Non-academics often think that skill in reading is measured by reading speed -- the faster the better. That is partly true, up to a point (up to about 7th grade, I suspect). I'm reminded of Woody Allen's joke about what he got from speed-reading War and Peace: "It's about Russia."
Philosophers, in contrast, sometimes seem to fetishize slow reading. "Deep" philosophy, it might seem -- or deep thinking about philosophy as one reads -- requires a glacial pace. Students sometimes excitedly report, "We spent the whole three-hour seminar reading a single page of Wittgenstein!"
I don't deny that glacial reading can, in the right mood, be exciting. And surely if you breeze through Wittgenstein or Heidegger at two minutes a page, you're missing something. But here's the compromise: If you cut your reading pace in half to get more out of what you read, you'll only be able to read half as much -- and that's another way of missing something.
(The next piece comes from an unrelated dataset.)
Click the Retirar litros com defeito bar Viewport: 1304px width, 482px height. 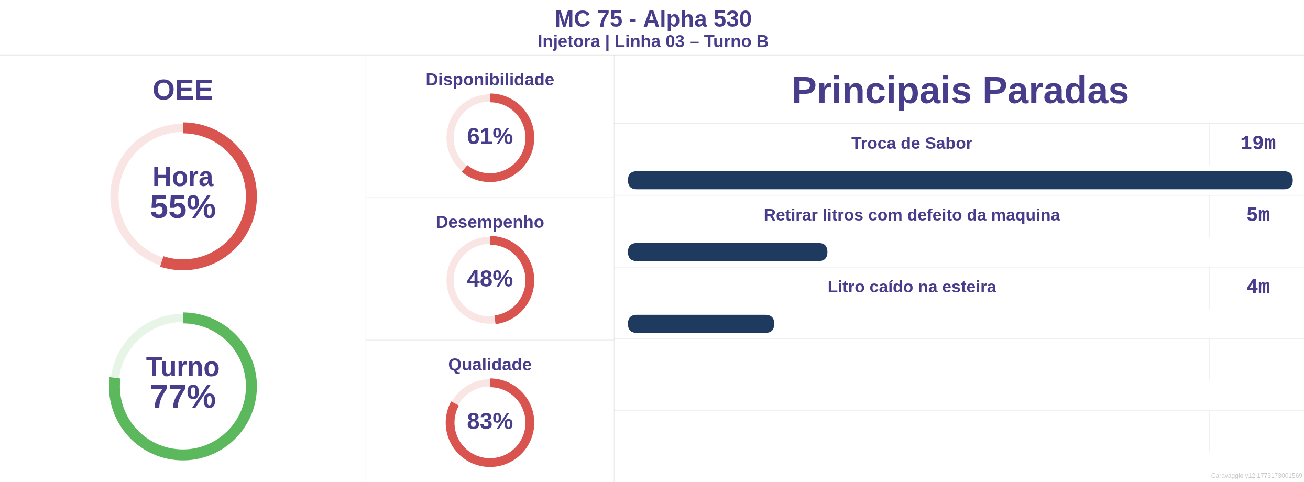click(727, 252)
The key to great philosophical reading, I think, is to vary your pace according to your projects and interests. In some ways, reading quickly is the harder skill. It's also the one less taught in philosophy seminars. How quickly can you assimilate the main ideas of 400 pages of articles on topic X? Can you detect and hone in on, slow down for, those crucial few paragraphs on which the issues really turn? Indeed, unless you can read quickly, you're likely not to have the broad understanding necessary to see where one should read slowly.
I used to begin graduate seminars with student presentations on the assigned reading. The dull blow-by-blow that typically resulted, dedicating an equal amount of energy to every page of the reading, is exactly the opposite of the skilled reader's adjustment of pace and focus. Now instead I ask students to come prepared with one or two well-developed questions or objections. This, I hope, encourages focus rather than plodding. I haven't yet dared to assign students 400 pages of a philosophy for a week, advising them to read it quickly and laser in on what seem to them to be key issues -- I think this might cause a riot! -- but the more I think about it, the more I'm tempted.
Reading philosophy quickly of course invites misunderstanding and oversimplification. But so does reading philosophy slowly, without a sufficient sense of context and alternative perspectives.